DAILY NEWS

A word for the New Year

Published in the News Letter, Saturday 5th January

Whilst I sincerely wish you a happy New Year, I am fully aware that the passing of time gets fairly short shrift in my church’s tradition.

 

Whilst I sincerely wish you a happy New Year, I am fully aware that the passing of time gets fairly short shrift in my church’s tradition. The words used at the graveside which come from the 1559 Anglican Prayer Book are from the Book of Job and they are somewhat chilling – “Man that is born of a woman hath but a short time to live, and is full of misery. He cometh up and is cut down like a flower; he flieth as it were a shadow, and never continueth in one stay. In the midst of life we are in death: of whom may we seek for succour but of thee, O Lord, which for our sins justly art displeased.”

And with many of the composers of our hymns, the transient nature of human existence and its very shortness is hammered home as well – even with the use of good hymn tunes!

Isaac Watt’s hymn “O God our help in ages past”, almost the official hymn of Northern Ireland, offers this perspective on time: “A thousand ages in thy sight are like an evening gone, Short as the watch that ends the day before the rising sun”.

For sure in those days when Watt’s was composing, life expectancy was much less than it is today. Few lives then reached the ages they do today. But when you spend time talking with people in their 70s and 80s, you will often be struck by their remarks as to how short life is – even by those who have been gifted with such longevity.
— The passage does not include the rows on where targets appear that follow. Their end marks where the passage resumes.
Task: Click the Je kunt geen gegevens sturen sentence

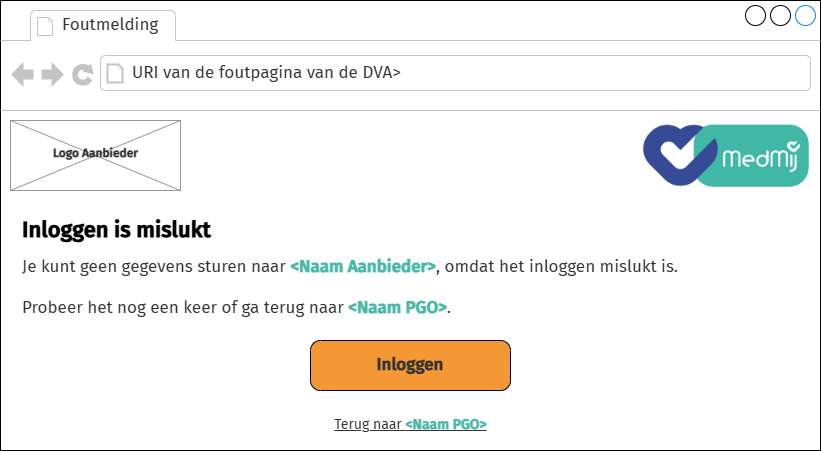Action: (154, 267)
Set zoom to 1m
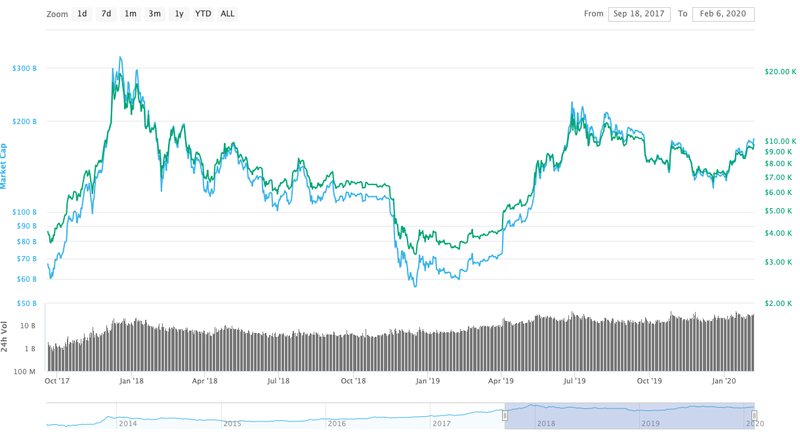This screenshot has height=434, width=800. (x=131, y=14)
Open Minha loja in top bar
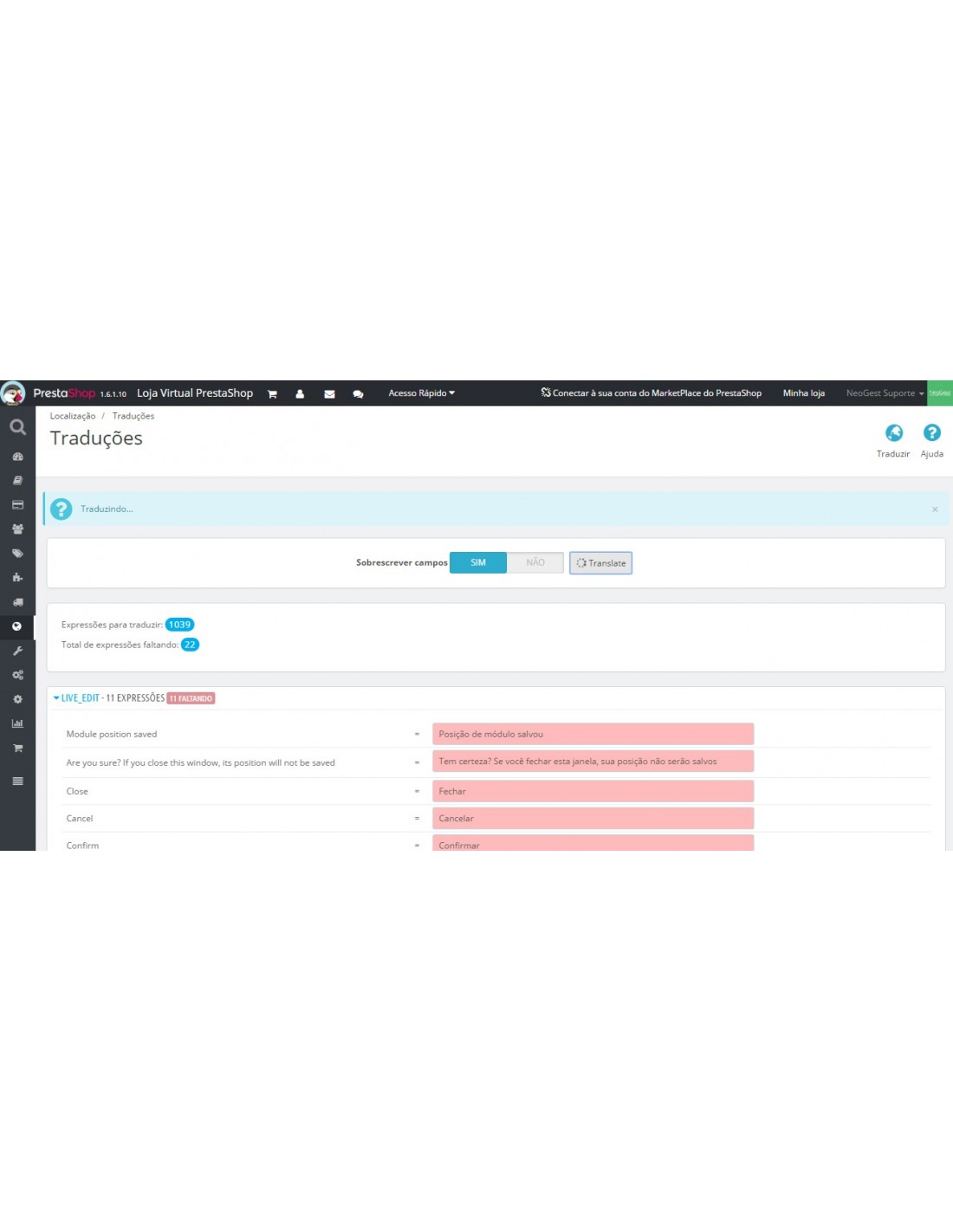Viewport: 953px width, 1232px height. tap(803, 393)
Part of the problem in coming to terms with “time” from a Christian perspective is that the English language has only one word for time, whereas the Bible has several. For the most part it uses two words which emphasise important differences about time. There the word  “chronos” from which we get chronology – the measurement of time, of time’s passing. And then there is the word “chairos” – God’s time – which is associated with critical times, times of crises, times when God is present in love and in judgment even though many may not recognise it.
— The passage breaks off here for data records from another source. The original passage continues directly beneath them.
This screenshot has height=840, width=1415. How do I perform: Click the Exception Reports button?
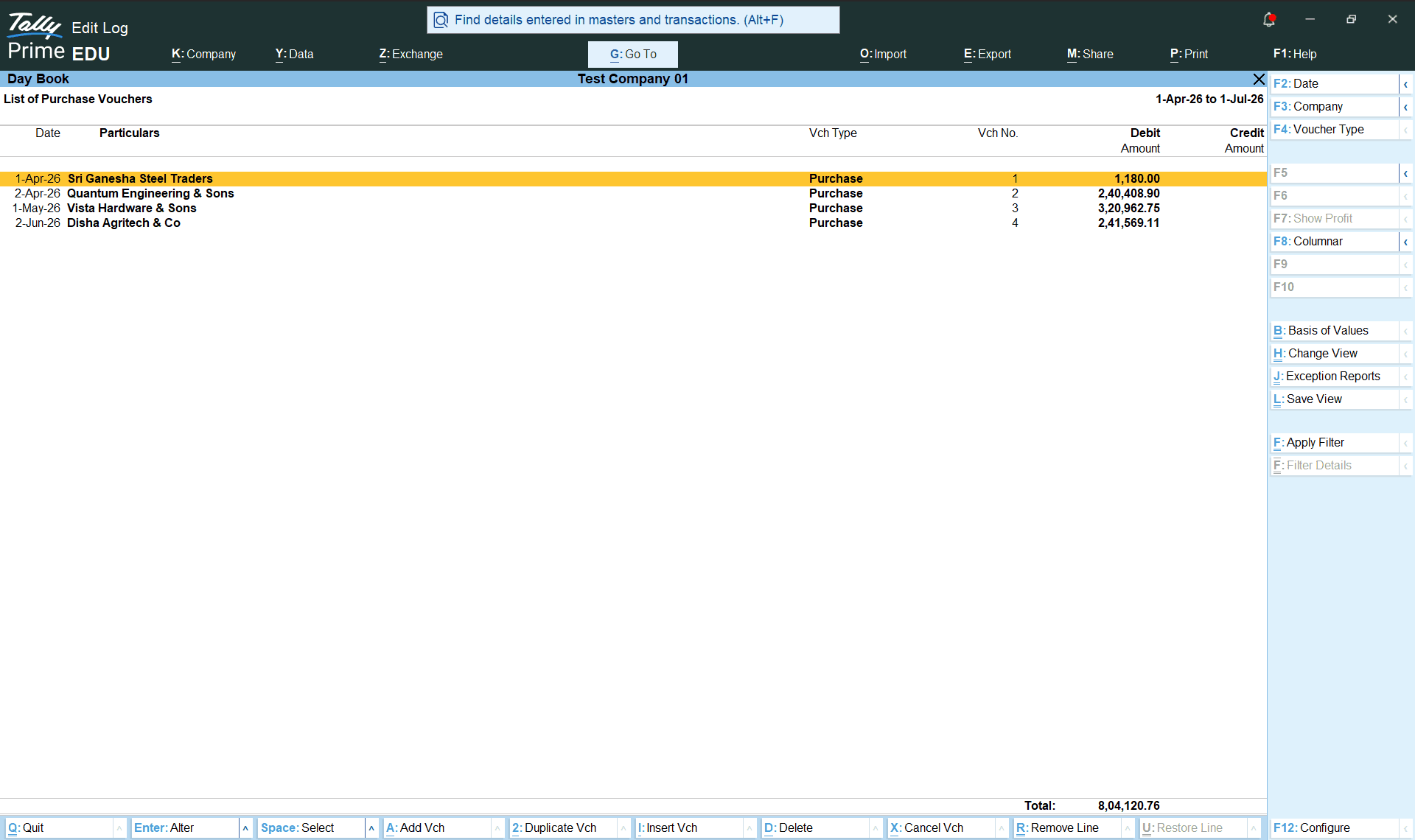pos(1334,377)
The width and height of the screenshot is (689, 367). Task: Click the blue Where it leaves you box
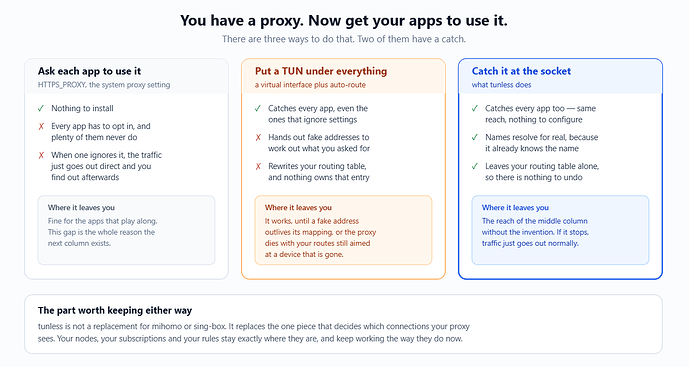[x=560, y=230]
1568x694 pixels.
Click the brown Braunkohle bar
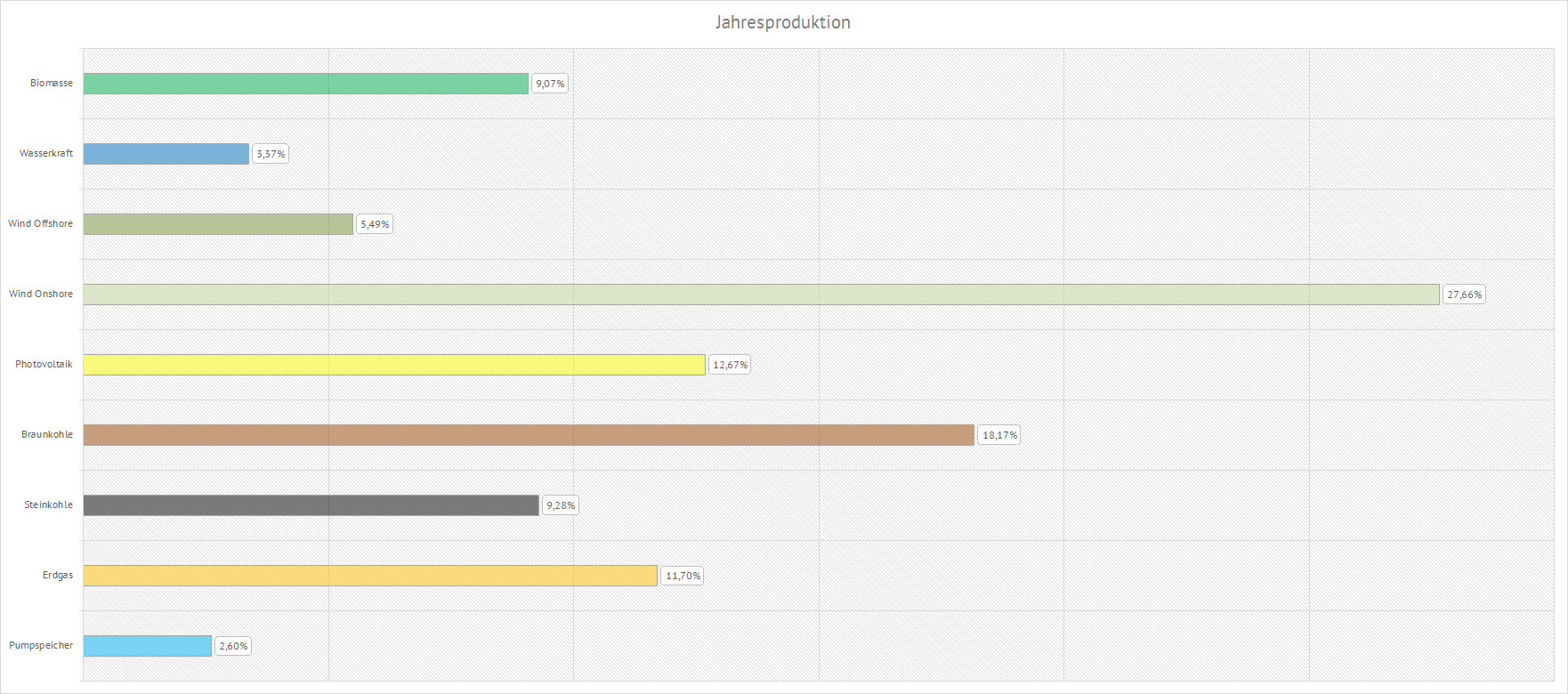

It is this latter sense of time which believers in Christ have to take seriously. How is God present with us? The scripture would suggest God’s presence in every situation is one of love, justice and judgment. As the old wisdom on the embossed cards which were hanging on the walls in many homes in my childhood days stated – “God is the silent listener at every conversation, the unseen guest at every meal…”

I truly regret and am concerned that this sense of God’s presence in the basic exchanges of daily living seems to have diminished in the consciousness and the consciences of people. I believe it brought a sense of personal accountability to God not just for our words and actions, but in our use of God-given time, and our accountability for how we used this gift from the God of life itself.
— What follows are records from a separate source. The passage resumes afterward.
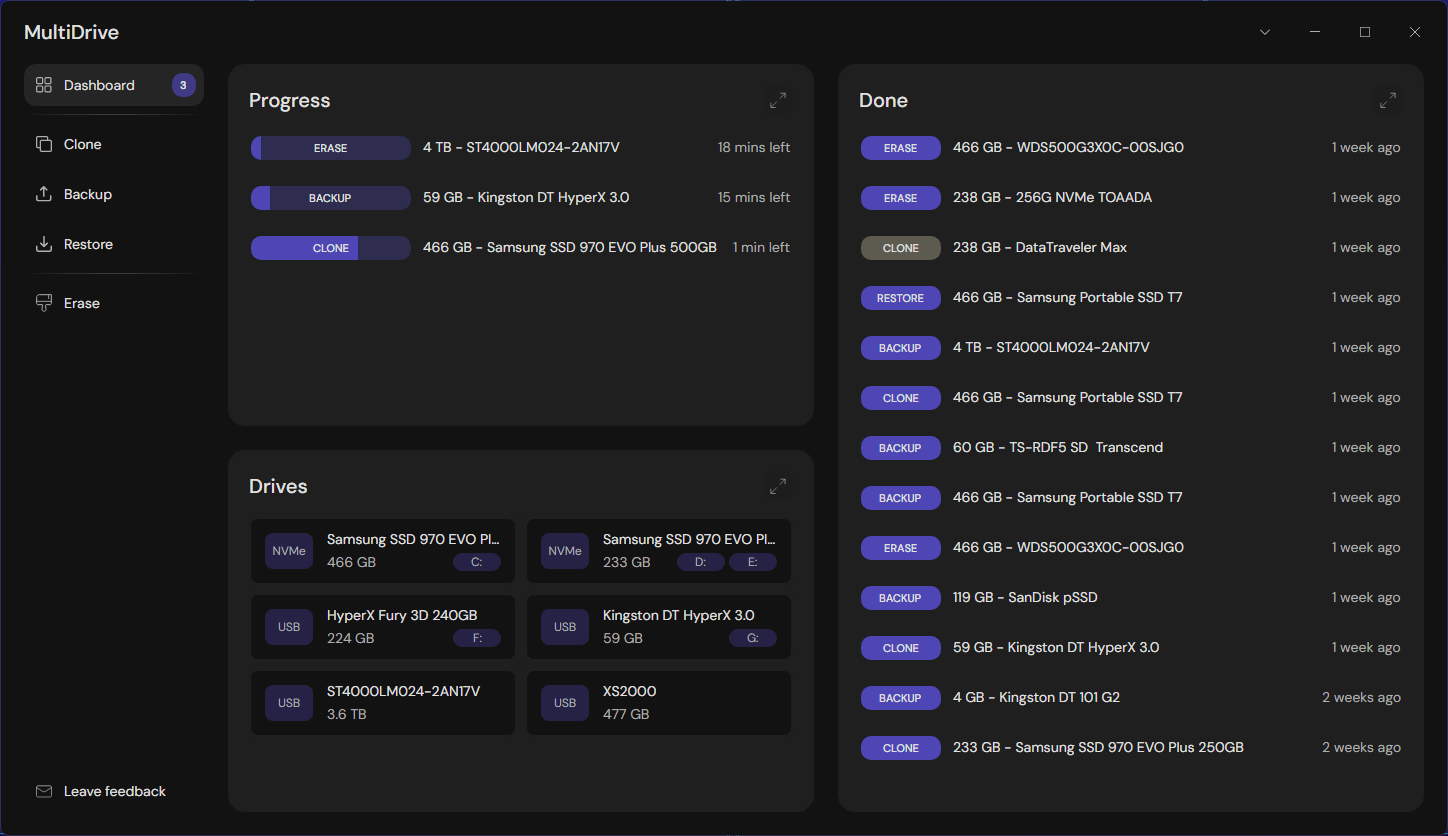Screen dimensions: 1448x836
Task: Select the Dashboard icon in the sidebar
Action: (x=44, y=85)
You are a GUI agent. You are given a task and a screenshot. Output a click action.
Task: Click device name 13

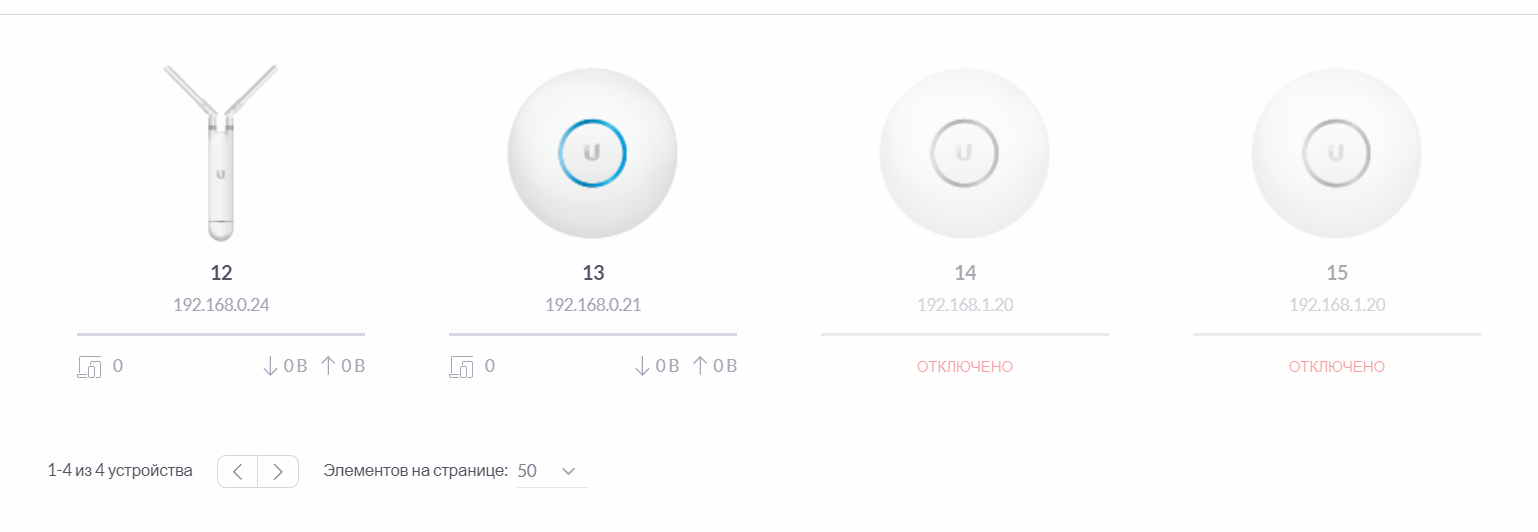[593, 273]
As another hymn writer, Frances Ridley Havergal, states – “Another year is dawning, Dear master let it be, In watching or in waiting, Another year with Thee.”

It is now 2013 AD – Anno Domini – The Year of The Lord. This New Year is God’s gift to us, and we are accountable for how we use this most precious gift of life itself on behalf of Jesus Christ, our Lord and our Saviour, in the Godly purpose of redeeming the world.